SOURCE DATA —
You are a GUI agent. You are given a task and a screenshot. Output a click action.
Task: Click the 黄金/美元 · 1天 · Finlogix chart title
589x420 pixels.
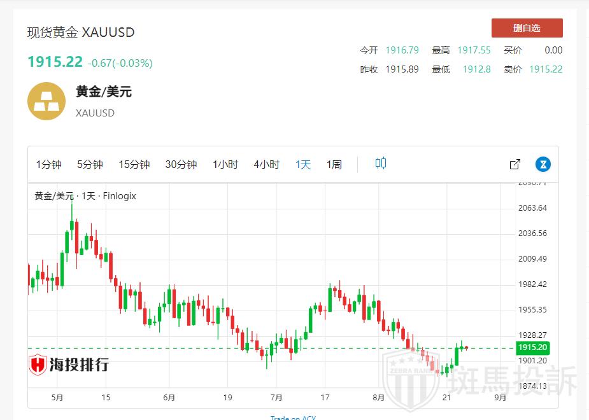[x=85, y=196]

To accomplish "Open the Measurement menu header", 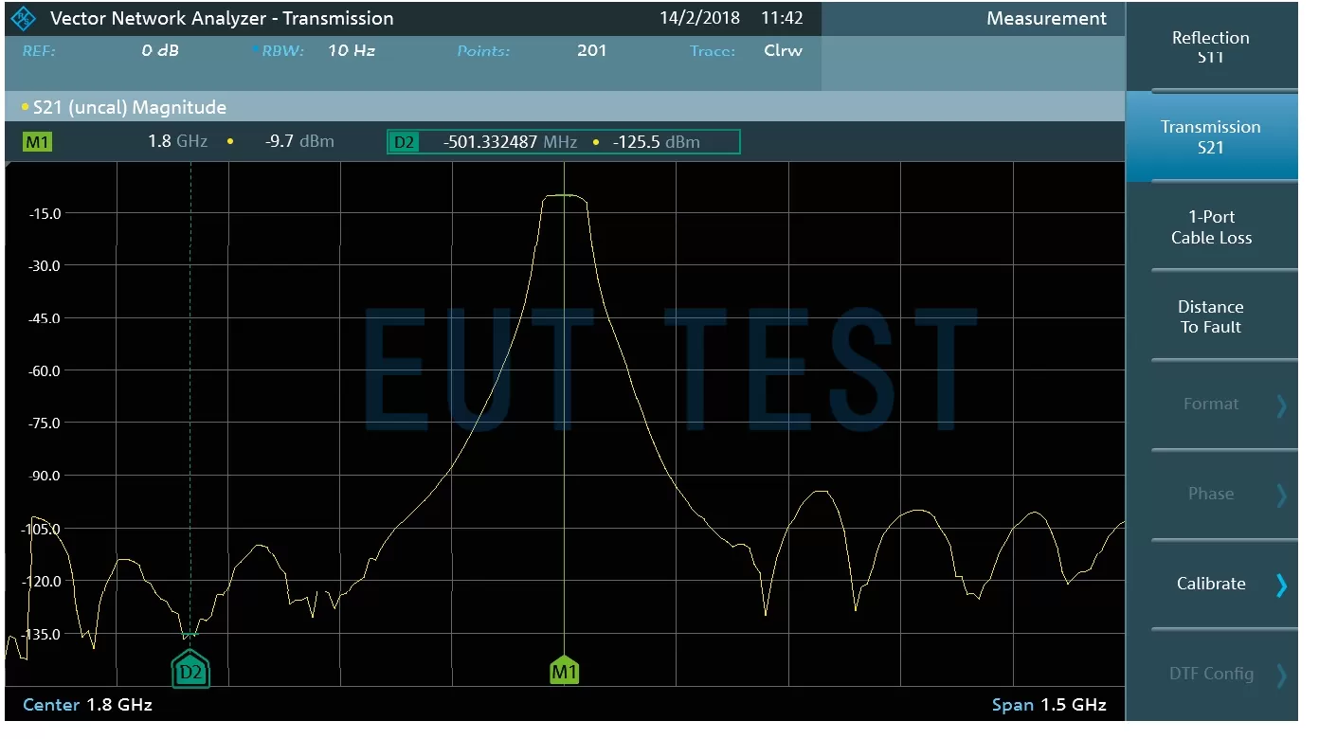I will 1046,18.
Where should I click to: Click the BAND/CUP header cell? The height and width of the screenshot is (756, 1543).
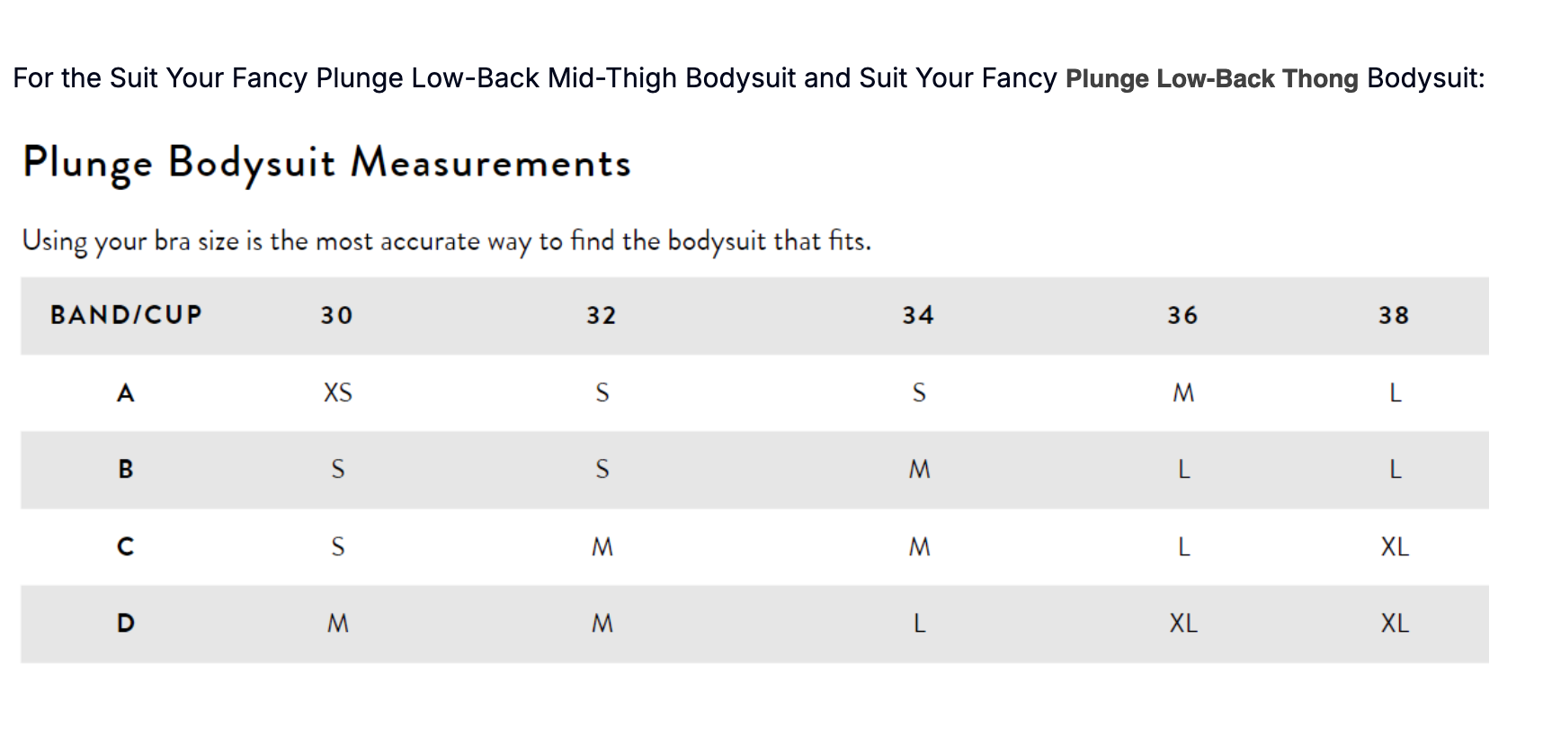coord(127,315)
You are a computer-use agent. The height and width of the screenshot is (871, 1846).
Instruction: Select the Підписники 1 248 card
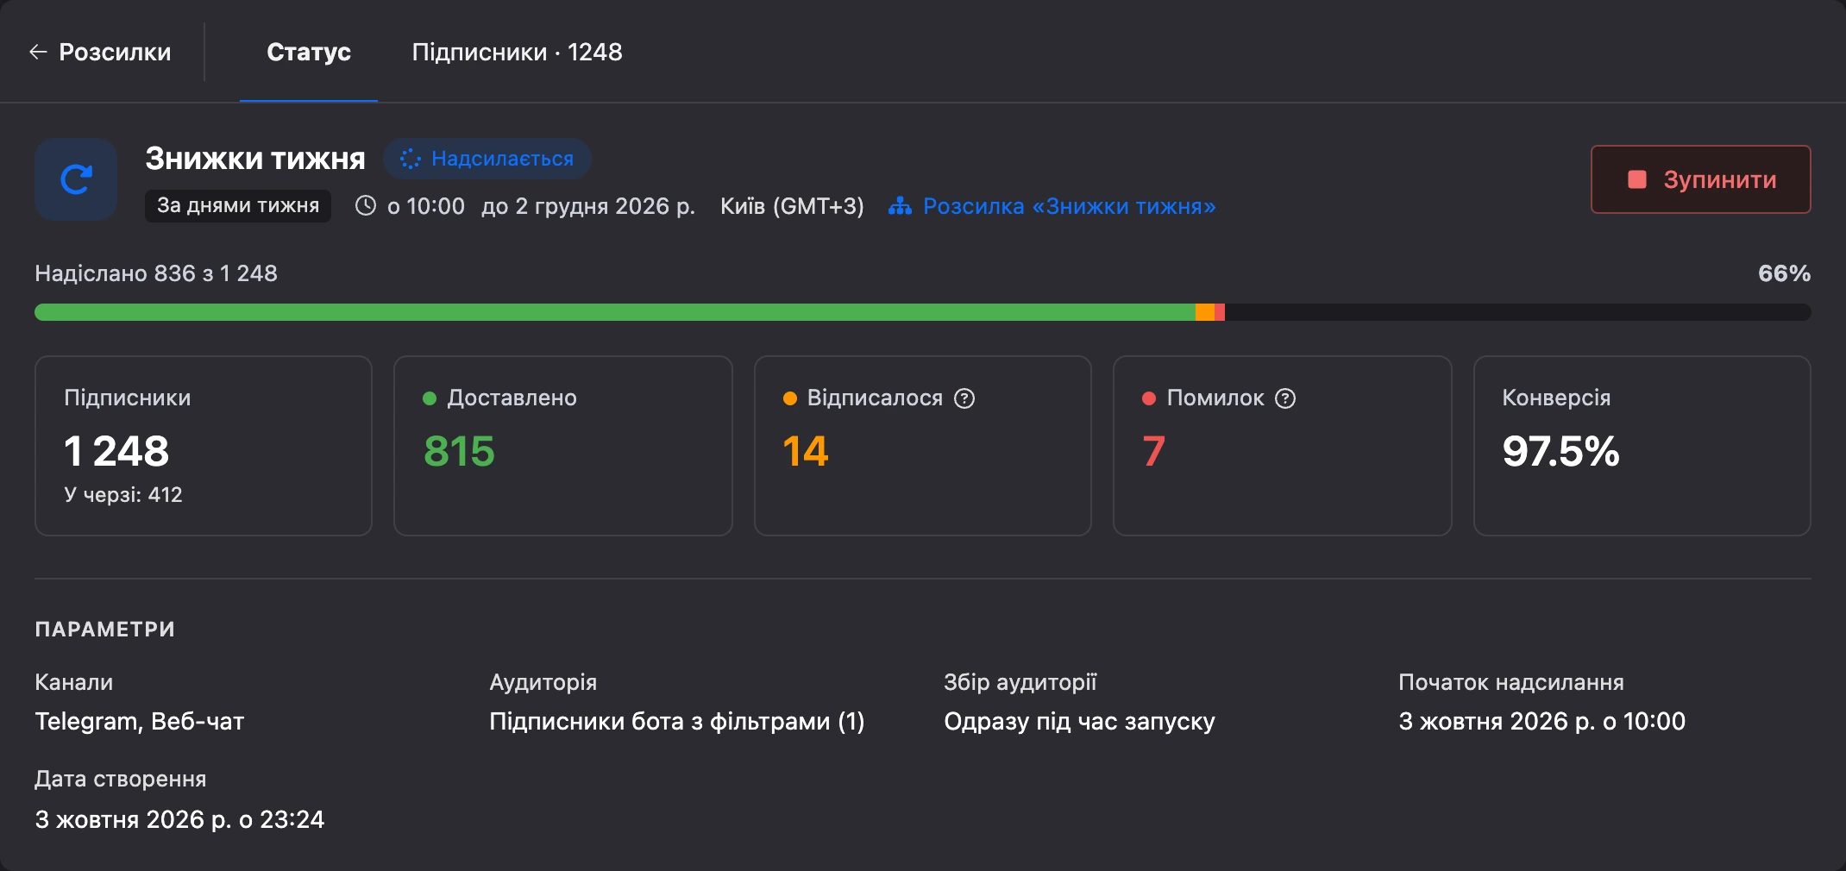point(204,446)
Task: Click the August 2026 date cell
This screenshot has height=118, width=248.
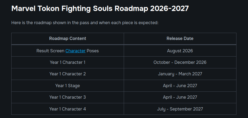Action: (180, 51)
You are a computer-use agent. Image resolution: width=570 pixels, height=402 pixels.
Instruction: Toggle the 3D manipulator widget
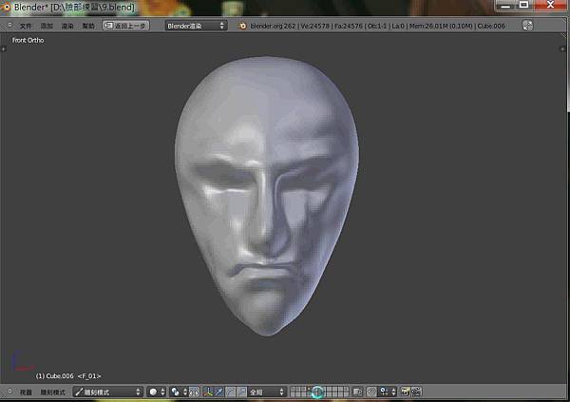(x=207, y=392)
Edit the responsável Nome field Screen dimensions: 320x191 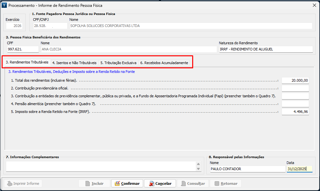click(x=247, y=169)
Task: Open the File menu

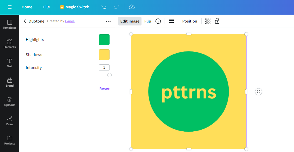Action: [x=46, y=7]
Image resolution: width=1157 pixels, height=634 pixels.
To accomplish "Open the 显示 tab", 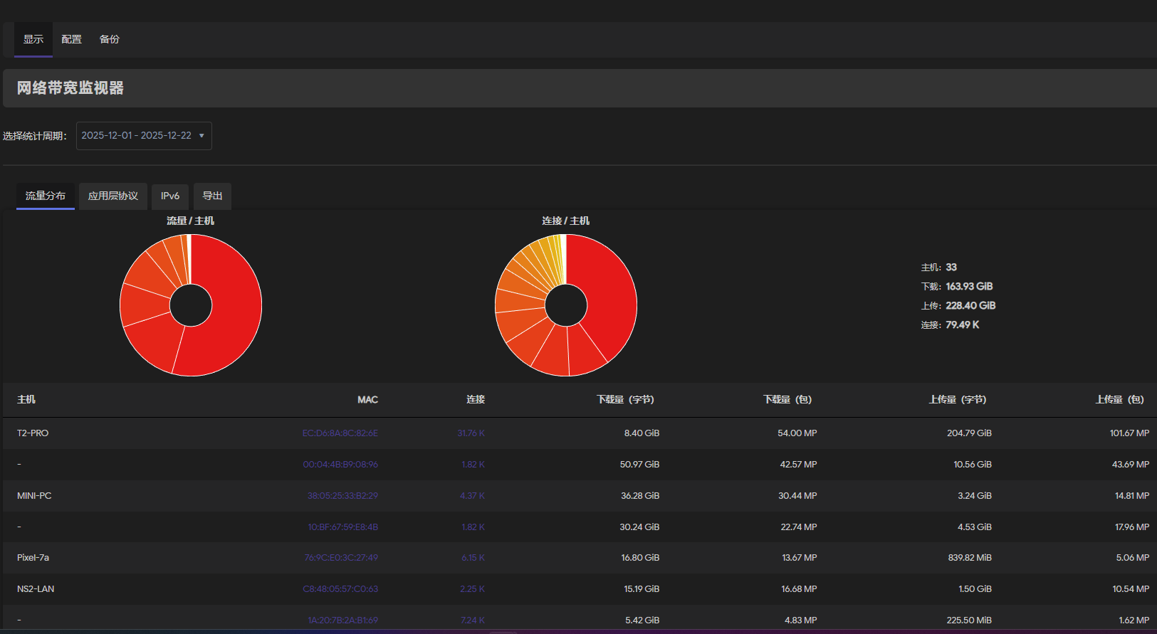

THE TASK — What lines above contain the word "resolution"? Return each such line.

REPLY TO THE TASK —
You are a computer-use agent. Image resolution: width=570 pixels, height=402 pixels.
Image resolution: width=1157 pixels, height=634 pixels.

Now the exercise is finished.